* **ACTION ITEM**
Give back every entry, copied exactly.

━━━ DATASET EXTRACT ━━━

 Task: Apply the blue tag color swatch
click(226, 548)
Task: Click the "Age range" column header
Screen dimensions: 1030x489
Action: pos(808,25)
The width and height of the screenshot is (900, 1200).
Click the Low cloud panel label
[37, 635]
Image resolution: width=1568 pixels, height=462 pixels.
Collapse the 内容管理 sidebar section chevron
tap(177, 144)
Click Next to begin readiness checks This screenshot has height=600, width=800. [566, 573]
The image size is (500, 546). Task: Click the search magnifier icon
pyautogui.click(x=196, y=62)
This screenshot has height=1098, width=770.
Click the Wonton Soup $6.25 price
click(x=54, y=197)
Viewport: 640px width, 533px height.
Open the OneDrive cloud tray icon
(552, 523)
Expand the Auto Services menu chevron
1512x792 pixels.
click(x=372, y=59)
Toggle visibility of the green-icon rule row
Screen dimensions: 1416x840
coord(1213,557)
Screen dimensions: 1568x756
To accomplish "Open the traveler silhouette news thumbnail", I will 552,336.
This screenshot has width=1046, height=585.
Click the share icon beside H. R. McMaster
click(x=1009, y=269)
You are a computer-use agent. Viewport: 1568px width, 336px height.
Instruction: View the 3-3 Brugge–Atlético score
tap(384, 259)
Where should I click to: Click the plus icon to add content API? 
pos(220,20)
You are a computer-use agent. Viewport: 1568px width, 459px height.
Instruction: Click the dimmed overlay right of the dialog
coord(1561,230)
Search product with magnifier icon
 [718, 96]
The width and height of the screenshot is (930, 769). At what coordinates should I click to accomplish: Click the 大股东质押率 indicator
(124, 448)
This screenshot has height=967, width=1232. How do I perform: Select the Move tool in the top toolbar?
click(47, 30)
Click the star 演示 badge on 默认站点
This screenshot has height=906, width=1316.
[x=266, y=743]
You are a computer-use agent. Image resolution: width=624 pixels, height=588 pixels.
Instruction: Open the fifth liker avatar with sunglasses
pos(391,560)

━━━

* **WRITTEN REPLY**
 Task: Apply the blue tag color swatch
click(226, 548)
Task: Click the "Age range" column header
Screen dimensions: 1030x489
Action: pos(808,25)
The width and height of the screenshot is (900, 1200).
Click the Low cloud panel label
[37, 635]
Image resolution: width=1568 pixels, height=462 pixels.
Collapse the 内容管理 sidebar section chevron
tap(177, 144)
Click Next to begin readiness checks This screenshot has height=600, width=800. [566, 573]
The image size is (500, 546). Task: Click the search magnifier icon
pyautogui.click(x=196, y=62)
This screenshot has height=1098, width=770.
Click the Wonton Soup $6.25 price
click(x=54, y=197)
Viewport: 640px width, 533px height.
Open the OneDrive cloud tray icon
(552, 523)
Expand the Auto Services menu chevron
1512x792 pixels.
click(x=372, y=59)
Toggle visibility of the green-icon rule row
Screen dimensions: 1416x840
coord(1213,557)
Screen dimensions: 1568x756
To accomplish "Open the traveler silhouette news thumbnail", I will 552,336.
This screenshot has width=1046, height=585.
Click the share icon beside H. R. McMaster
click(x=1009, y=269)
You are a computer-use agent. Viewport: 1568px width, 336px height.
Instruction: View the 3-3 Brugge–Atlético score
tap(384, 259)
Where should I click to: Click the plus icon to add content API? 
pos(220,20)
You are a computer-use agent. Viewport: 1568px width, 459px height.
Instruction: Click the dimmed overlay right of the dialog
coord(1561,230)
Search product with magnifier icon
 [718, 96]
The width and height of the screenshot is (930, 769). At what coordinates should I click to accomplish: Click the 大股东质押率 indicator
(124, 448)
This screenshot has height=967, width=1232. How do I perform: Select the Move tool in the top toolbar?
click(47, 30)
Click the star 演示 badge on 默认站点
This screenshot has height=906, width=1316.
[x=266, y=743]
You are a computer-use agent. Image resolution: width=624 pixels, height=588 pixels.
Instruction: Open the fifth liker avatar with sunglasses
pos(391,560)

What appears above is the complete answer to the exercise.